What the exercise asks — State only the number of lines in the material below that contain the string "unit".

+++ Materials provided +++

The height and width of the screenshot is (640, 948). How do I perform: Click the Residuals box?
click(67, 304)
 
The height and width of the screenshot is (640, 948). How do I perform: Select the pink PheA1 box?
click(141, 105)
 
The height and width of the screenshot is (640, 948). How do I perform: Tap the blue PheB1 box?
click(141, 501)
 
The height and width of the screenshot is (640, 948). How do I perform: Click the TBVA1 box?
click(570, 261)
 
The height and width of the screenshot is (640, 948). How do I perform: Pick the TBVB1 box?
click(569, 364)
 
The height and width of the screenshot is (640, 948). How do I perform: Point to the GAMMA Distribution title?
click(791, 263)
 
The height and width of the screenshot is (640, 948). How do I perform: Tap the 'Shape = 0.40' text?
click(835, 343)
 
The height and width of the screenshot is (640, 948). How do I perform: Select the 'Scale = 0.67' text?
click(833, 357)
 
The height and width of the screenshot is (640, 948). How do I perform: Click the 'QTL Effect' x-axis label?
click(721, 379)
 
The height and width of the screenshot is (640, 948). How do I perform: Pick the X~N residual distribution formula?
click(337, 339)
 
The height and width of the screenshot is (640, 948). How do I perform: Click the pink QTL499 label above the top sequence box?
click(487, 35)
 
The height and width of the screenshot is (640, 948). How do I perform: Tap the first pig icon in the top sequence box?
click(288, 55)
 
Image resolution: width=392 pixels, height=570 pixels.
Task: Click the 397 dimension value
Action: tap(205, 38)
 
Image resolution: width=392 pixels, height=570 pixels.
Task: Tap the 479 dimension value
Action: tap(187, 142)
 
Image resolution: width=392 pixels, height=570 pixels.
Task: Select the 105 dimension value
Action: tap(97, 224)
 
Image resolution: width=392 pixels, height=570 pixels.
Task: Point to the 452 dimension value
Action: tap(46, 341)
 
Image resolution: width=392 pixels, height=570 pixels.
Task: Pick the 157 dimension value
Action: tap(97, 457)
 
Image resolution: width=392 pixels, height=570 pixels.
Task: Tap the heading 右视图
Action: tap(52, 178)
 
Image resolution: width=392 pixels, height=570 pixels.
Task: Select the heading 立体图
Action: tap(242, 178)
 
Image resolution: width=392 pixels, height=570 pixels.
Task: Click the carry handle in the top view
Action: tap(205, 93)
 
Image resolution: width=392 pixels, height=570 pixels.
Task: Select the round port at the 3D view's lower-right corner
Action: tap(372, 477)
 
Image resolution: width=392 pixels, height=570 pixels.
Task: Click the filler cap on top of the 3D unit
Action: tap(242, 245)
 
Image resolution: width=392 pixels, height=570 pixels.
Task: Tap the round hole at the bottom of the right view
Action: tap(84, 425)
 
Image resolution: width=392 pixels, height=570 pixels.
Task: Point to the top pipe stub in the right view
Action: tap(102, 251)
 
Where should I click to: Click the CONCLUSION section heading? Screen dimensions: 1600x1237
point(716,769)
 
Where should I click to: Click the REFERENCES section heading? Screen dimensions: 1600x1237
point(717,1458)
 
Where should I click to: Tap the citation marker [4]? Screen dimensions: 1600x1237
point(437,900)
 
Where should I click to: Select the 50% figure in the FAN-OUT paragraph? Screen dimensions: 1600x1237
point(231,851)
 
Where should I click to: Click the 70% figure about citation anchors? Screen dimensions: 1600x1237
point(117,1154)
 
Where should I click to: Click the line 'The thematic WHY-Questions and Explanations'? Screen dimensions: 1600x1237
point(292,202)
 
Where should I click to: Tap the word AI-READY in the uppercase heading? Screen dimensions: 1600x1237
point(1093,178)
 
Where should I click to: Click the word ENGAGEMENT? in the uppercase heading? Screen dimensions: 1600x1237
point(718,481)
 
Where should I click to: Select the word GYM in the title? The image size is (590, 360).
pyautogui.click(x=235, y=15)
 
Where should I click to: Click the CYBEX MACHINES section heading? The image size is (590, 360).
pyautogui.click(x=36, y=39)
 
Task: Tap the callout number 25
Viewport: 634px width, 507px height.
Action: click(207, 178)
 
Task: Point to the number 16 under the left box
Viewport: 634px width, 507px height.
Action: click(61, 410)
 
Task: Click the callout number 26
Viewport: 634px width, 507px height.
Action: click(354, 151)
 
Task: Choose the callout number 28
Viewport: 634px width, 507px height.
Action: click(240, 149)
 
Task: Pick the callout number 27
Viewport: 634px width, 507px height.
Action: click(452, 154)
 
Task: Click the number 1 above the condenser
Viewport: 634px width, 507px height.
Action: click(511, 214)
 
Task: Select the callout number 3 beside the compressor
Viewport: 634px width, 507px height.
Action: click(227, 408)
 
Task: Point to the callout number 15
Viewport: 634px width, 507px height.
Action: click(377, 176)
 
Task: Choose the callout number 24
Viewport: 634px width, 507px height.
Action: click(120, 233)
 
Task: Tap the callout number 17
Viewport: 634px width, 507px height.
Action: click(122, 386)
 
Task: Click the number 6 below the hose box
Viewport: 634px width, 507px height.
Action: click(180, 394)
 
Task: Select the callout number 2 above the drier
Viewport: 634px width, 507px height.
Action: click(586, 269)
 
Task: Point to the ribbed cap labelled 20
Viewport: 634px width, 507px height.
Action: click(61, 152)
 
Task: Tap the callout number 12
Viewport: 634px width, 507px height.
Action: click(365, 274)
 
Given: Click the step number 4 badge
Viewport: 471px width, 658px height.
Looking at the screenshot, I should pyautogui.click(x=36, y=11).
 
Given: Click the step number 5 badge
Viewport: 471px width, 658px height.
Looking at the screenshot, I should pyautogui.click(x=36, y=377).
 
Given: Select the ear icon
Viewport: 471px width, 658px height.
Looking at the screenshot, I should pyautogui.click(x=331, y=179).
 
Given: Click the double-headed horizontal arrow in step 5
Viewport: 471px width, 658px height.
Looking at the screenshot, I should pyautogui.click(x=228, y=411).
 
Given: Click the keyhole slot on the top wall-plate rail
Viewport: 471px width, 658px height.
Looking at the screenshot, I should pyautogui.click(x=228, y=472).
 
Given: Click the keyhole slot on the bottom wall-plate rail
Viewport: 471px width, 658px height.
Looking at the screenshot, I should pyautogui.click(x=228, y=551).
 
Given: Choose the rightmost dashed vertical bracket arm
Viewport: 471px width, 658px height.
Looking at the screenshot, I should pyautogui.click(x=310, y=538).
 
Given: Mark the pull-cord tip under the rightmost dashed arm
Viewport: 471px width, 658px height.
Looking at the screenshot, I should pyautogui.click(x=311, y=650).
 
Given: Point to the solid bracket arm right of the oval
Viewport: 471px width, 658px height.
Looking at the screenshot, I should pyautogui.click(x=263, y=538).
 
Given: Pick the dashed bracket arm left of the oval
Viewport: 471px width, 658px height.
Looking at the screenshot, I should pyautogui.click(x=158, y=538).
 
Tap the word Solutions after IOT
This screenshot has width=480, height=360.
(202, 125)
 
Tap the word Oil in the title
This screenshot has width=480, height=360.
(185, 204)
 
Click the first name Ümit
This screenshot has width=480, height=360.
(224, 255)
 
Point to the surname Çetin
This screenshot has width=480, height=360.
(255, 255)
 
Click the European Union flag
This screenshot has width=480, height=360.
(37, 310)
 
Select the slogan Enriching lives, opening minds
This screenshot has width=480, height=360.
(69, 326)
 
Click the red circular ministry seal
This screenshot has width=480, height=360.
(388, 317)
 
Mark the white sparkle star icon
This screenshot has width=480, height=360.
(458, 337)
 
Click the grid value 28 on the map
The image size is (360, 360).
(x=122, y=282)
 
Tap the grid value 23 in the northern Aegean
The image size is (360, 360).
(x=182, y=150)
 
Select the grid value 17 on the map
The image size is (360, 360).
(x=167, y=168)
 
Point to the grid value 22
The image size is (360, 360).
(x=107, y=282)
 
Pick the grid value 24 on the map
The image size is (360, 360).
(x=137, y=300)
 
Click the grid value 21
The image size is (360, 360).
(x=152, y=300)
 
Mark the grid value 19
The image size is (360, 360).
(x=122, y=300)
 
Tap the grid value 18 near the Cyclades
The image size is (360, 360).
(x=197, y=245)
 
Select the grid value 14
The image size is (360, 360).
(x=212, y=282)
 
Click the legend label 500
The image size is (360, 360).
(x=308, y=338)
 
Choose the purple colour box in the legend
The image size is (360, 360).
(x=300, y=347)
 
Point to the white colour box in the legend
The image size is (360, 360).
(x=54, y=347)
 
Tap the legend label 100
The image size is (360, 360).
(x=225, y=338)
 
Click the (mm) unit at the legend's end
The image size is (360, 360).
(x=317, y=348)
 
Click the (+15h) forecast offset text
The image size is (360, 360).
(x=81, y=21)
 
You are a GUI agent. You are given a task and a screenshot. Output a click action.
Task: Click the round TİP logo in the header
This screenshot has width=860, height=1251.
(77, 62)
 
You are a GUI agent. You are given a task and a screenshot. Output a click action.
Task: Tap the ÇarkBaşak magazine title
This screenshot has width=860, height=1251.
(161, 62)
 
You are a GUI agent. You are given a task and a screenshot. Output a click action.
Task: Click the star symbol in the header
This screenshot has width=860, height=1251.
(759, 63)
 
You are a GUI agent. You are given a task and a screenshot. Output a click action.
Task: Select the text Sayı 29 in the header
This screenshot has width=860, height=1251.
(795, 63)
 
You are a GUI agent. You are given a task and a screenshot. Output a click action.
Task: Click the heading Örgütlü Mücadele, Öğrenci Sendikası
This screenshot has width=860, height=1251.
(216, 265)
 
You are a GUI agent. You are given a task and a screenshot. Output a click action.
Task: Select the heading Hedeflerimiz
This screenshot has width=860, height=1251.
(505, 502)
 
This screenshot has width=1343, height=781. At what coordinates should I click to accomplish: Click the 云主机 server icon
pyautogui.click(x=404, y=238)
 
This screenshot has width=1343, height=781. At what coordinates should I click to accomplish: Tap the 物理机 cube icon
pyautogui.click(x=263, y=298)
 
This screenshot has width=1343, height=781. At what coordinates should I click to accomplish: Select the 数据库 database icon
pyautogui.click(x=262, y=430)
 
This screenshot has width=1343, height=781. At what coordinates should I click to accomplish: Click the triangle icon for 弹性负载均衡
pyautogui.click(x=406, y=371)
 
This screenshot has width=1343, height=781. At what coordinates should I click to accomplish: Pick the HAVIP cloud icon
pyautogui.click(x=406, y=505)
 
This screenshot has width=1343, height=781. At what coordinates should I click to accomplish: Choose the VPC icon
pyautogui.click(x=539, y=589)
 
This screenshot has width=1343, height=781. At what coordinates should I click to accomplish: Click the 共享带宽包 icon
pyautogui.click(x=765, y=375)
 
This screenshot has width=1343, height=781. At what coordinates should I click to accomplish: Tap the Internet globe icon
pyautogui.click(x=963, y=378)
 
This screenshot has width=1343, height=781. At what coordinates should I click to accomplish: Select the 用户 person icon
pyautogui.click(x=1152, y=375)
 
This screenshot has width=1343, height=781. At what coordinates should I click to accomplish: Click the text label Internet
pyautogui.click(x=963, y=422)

+++

Reply to the exercise — 2